Launch of European cargo ship delayed at least 24 hours

Editor's note...
  • Posted at 05:41 PM, 02/15/11: Launch of European cargo ship delayed at least 24 hours
  • Updated at 09:30 PM, 02/15/11: Launch scrub blamed on first stage liquid oxygen measurement anomaly
CBS News

Launch of a powerful Ariane 5 rocket carrying a European cargo craft bound for the International Space Station was delayed 24 hours Tuesday by a technical glitch in the final stages of the countdown. The delay could impact NASA's plans to launch the shuttle Discovery to the station on Feb. 24.

Launch of an Ariane 5 rocket carrying a European Space Agency cargo ship bound for the International Space Station was delayed Tuesday because of a last-minute technical glitch. (Photo: NASA TV)
The European Space Agency's second Automated Transfer Vehicle, or ATV-2, had been scheduled for liftoff from the Kourou Space Center in French Guiana at 5:13:27 p.m. EST (GMT-5). But the countdown was halted at T-minus four minutes and one second. Because of the cargo ship's weight -- a record 44,225 pounds -- Arianespace did not have the luxury of a launch window and when the hold was declared, the flight was called off for the day.

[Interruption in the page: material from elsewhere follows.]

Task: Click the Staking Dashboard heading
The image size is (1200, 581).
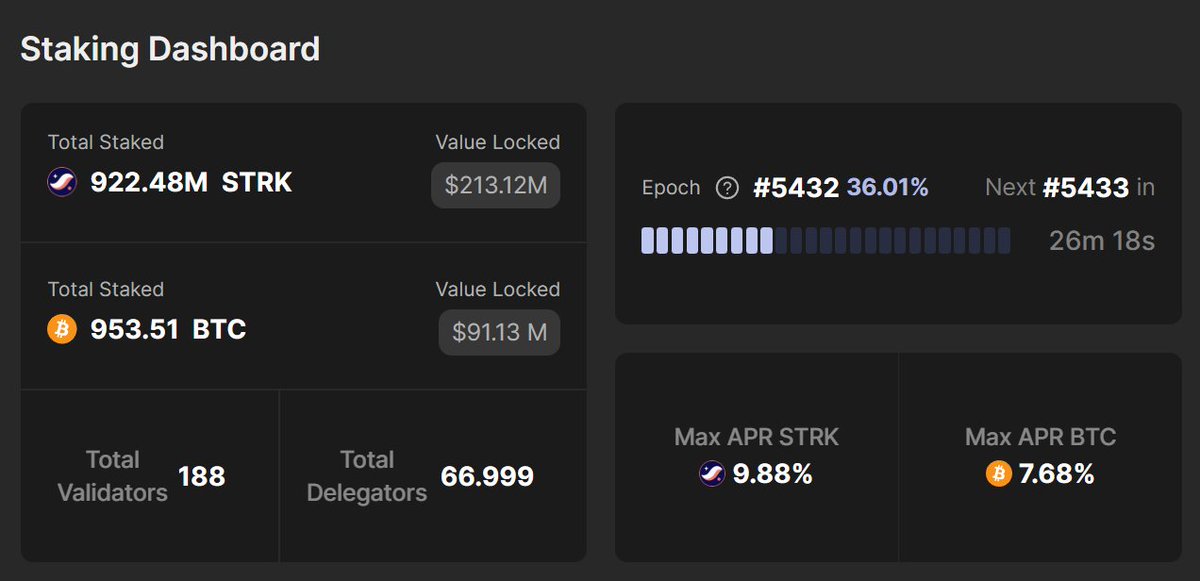Action: tap(170, 49)
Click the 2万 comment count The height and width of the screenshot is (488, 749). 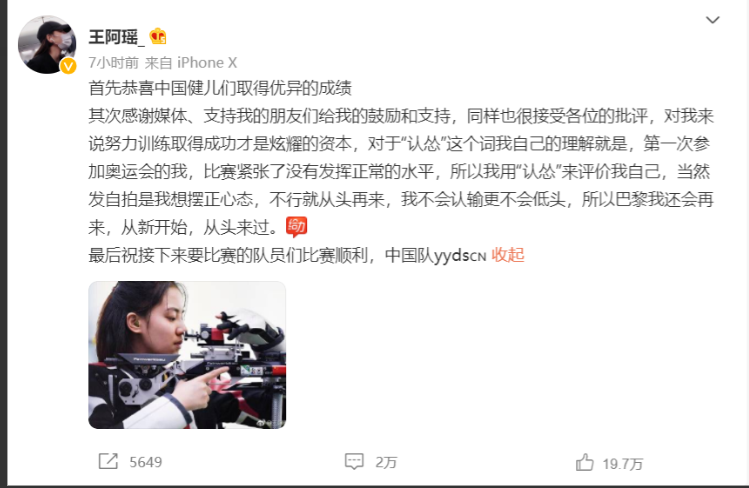click(x=386, y=462)
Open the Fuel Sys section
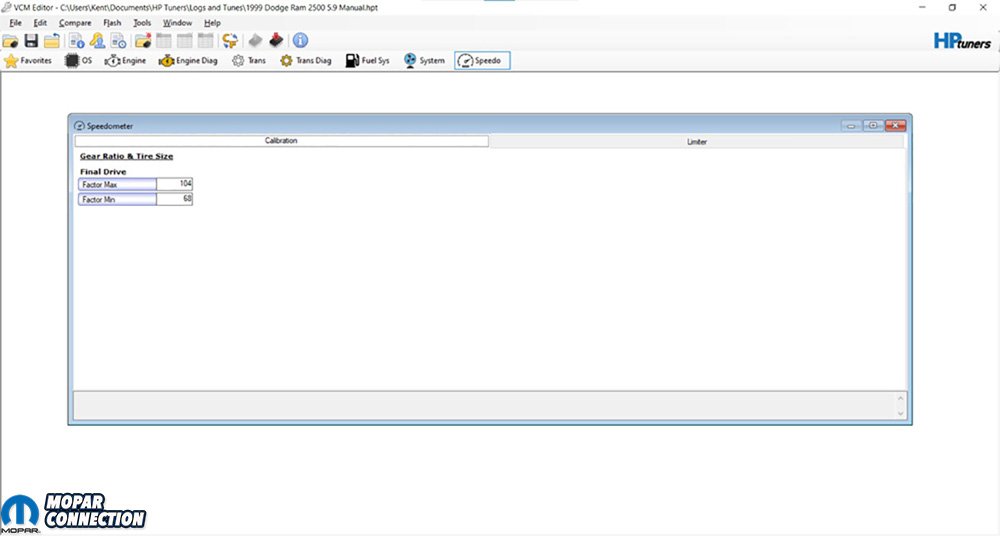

Launch was re-targeted for 4:50:55 p.m. Wednesday.

"Well as you have seen during the final countdown one of the ... lights went red," Jean-Yves Le Gall, chairman and CEO of Arianespace, said through a translator. "Since we had no launch window, there will be no other attempt. From what I was told, there was an erroneous piece of data coming from the filling of the launcher. Our teams are already working on that to see what is happening and to try another attempt tomorrow. I'm sorry, but you know this is a difficult exercise and it doesn't work 100 percent of the time."

In a statement released later, Arianespace blamed the launch scrub on "a measurement anomaly in the liquid oxygen propellant tank of the cryogenic main stage."

If the rocket gets off the ground Wednesday, the ATV-2 cargo ship would dock at the Zvezda command module's aft port on Feb. 24, delaying Discovery's takeoff by one day to Feb. 25. If the Ariane does not get off the ground Wednesday, the launch team will stand down two days to service the rocket and make another attempt Friday at around 4:02 p.m. In that case, the ATV would dock Feb. 26 and Discovery's launch would slip to Feb. 27.

If the Ariane 5 is delayed past Friday, Discovery's launch would move back to Feb. 24. Arianespace could make additional launch attempts as needed, but the ATV would loiter in orbit and dock after the shuttle leaves the station at the end of its mission.